It is therefore very important to dwell in surroundings in which there are forms that can breathe--the wooden beams, the wooden floors, the wooden panellings. Lucky are the nations that can build houses made of wood--inside and outside. For the wood breathes, changes, decays--as we do. It is also important to have flowers and plants in our living environment. For they breathe. To contemplate a flower for three seconds may be an important journey of solitude, a journey of return to original geometry--which is always renewing. We make these journeys actually rather often, whenever plants and flowers are in our surroundings. But we are rarely aware of what we are doing.
Forests and spirituality are intimately connected. Ancient people knew about this connection and cherished and cultivated it. Their spirit was nourished because their wisdom told them where the true sources of nourishment lay.
We are now reassessing the legacy of the entire technological civilization and what it has done to our souls and our forests. Our problem is no longer how to manage our forests and our lives more efficiently in order to achieve further material progress. We now ask ourselves more fundamental questions: How can we renew ourselves spiritually? What is the path to life that is whole? How can we survive as humane and compassionate beings? How can we maintain our spiritual and cultural heritage?
The wilderness areas, which I call life-giving areas, are important for three reasons, Firstly, they are important as sanctuaries. Various forms of life might not have survived without them.
Secondly, they are important as givers of timber that breathes and out of which will be made beautiful panels and beams that breathe life into our homes.
Thirdly, and most significantly, they are important as human sanctuaries, as places of spiritual, biological and psychological renewal. As the chariot of progress which is the demon of ecological destruction moves on, we wipe out more and more sanctuaries. They disappear under the axe of man, are polluted by plastic environments, are turned into Disneylands.
The rebuilding of sanctuaries is vital for the well being of our body and the well being of our soul, for the two act in unison. We have lost the meaning of the Temple (Templum) in now deserted churches.

____

ABOUT THIS TASK:
In the passage on forests and spirituality, what other name does the writer give to wilderness areas? None of the items are needed here.

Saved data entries
____

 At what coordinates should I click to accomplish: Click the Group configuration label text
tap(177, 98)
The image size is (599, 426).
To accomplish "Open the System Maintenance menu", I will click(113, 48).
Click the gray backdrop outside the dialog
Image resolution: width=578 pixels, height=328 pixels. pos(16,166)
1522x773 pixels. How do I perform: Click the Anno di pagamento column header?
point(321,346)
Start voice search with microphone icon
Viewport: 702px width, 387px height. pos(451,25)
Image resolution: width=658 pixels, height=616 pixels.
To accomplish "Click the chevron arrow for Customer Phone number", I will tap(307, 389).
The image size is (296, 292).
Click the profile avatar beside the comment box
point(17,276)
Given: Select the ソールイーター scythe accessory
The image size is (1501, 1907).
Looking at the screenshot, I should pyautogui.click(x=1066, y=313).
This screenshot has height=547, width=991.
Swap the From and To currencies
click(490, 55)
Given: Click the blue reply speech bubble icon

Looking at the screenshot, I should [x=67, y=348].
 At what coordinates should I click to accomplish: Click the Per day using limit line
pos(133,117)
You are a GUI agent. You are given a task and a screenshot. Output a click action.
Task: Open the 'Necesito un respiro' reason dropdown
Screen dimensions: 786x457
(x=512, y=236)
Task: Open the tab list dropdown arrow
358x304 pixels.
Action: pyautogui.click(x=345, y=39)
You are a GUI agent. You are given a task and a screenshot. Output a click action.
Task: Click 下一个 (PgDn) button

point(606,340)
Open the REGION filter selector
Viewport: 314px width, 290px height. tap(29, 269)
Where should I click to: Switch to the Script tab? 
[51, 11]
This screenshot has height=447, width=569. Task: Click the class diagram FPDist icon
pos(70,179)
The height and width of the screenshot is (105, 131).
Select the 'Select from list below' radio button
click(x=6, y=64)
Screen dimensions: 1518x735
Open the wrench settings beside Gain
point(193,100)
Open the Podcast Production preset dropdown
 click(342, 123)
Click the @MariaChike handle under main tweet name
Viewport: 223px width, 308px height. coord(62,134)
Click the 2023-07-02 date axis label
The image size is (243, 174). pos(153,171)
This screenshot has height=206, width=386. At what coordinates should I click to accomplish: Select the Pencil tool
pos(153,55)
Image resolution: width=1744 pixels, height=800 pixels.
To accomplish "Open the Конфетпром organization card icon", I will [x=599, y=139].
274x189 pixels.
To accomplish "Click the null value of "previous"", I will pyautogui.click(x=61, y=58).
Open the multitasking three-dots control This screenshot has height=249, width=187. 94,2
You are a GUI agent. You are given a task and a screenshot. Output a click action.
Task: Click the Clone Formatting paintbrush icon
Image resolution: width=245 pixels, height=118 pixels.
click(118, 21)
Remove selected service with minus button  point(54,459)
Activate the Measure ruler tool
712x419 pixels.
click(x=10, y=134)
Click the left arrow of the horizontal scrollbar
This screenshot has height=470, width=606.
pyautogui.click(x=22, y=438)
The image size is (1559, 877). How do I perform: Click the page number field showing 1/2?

____

OUTPUT FOR THIS TASK:
Life-giving areas.